In the lit mag news text below, rewrite the paragraph beginning "Follow the lit mag on Twitter" as a short bulleted list that keeps its main facts.

=== GIVEN PASSAGE ===

Chestnut Review’s Free Feedback Fridays

Did you know Chestnut Review offers a chance to win free feedback on select Fridays?

Follow the lit mag on Twitter, tweet #freefeedbackfriday on the first Friday of each month, and you’ll be entered to win a free critique on your submission. The next free Friday will take place on January 7, so get your writing ready.

Recent Themed Issues to Add to Your Reading List

If you like themed lit mag issues, we’ve got some recommendations!

Each issue of THEMA focuses on one themed prompt. The Autumn 2021 issue’s theme is “Which Virginia?” Twenty contributors try their hand at exploring this Virginian theme.

While not quite a theme, Hanging Loose does feature a selection of high school aged writers in each issue. Issue 111 includes work by eleven different high school writers who close out the issue.

=== PROVIDED MATERIAL ===

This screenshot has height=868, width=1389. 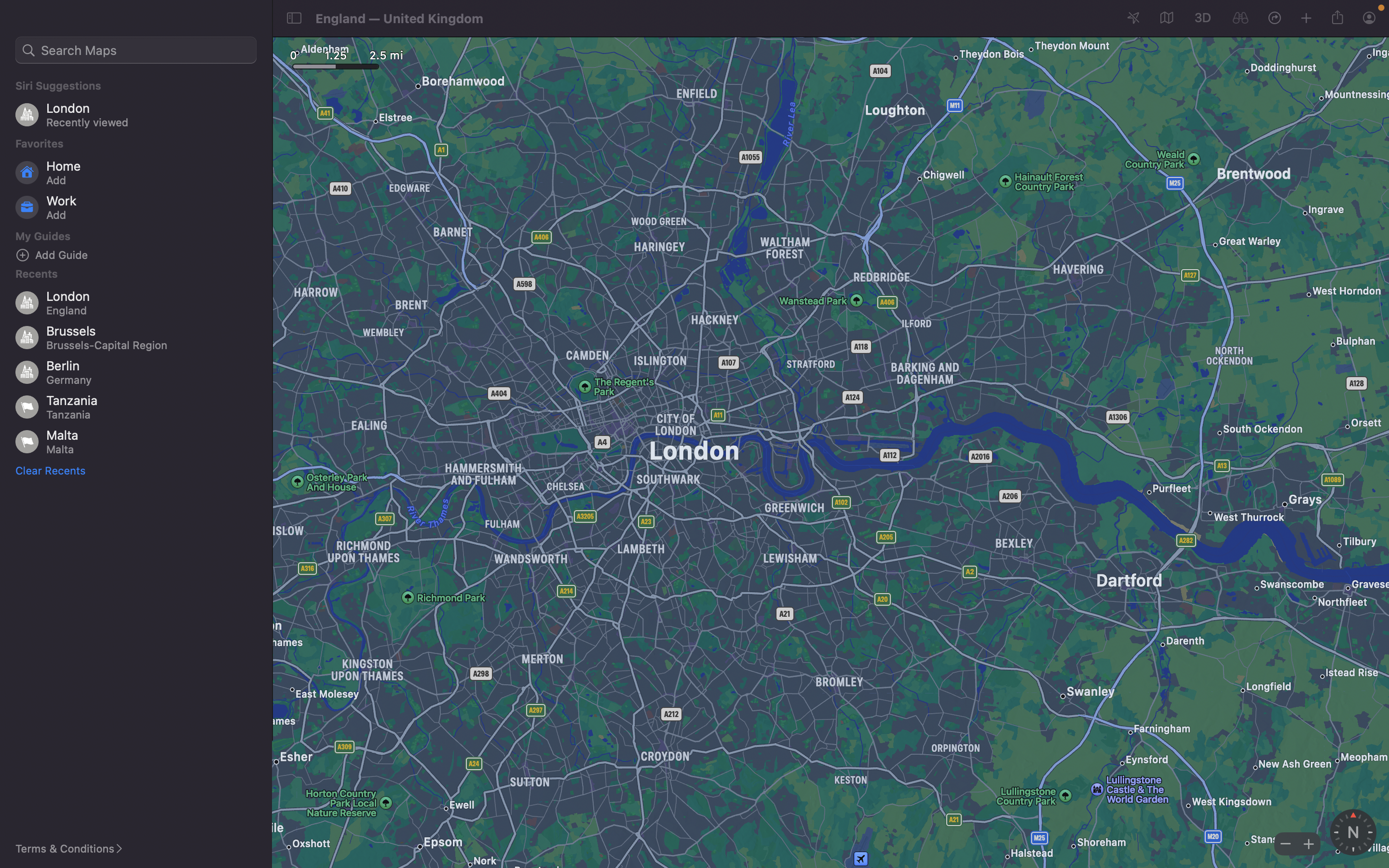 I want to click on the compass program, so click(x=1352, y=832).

===
=== PROVIDED MATERIAL ===

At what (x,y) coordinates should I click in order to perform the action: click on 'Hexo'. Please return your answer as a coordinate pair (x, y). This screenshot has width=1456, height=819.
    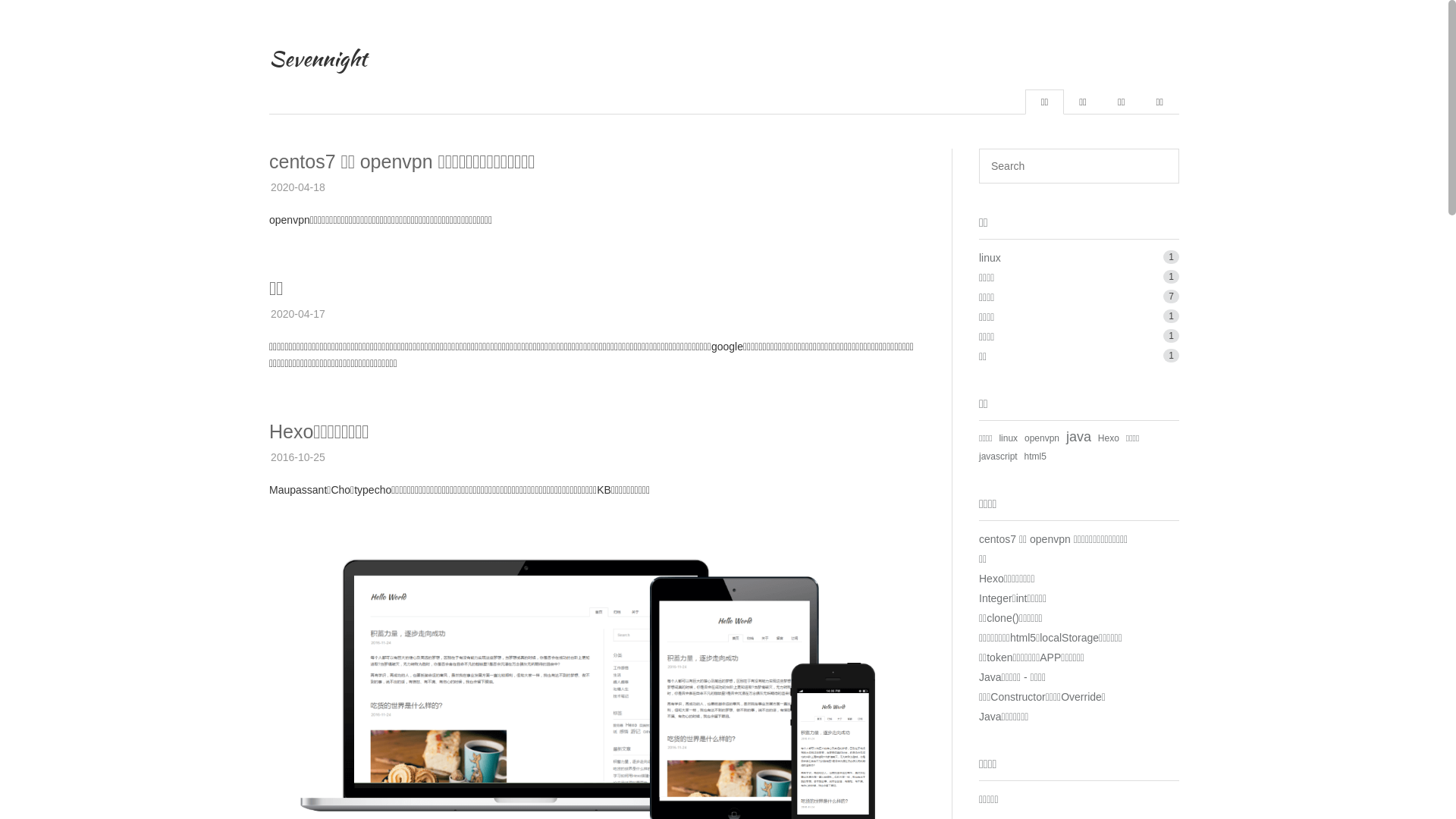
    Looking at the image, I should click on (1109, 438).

===

WRITTEN ANSWER:
- Follow Chestnut Review on Twitter.
- Tweet #freefeedbackfriday on the first Friday of each month.
- Doing so gives you a chance to win a free critique on your submission.
- The next free Friday is January 7.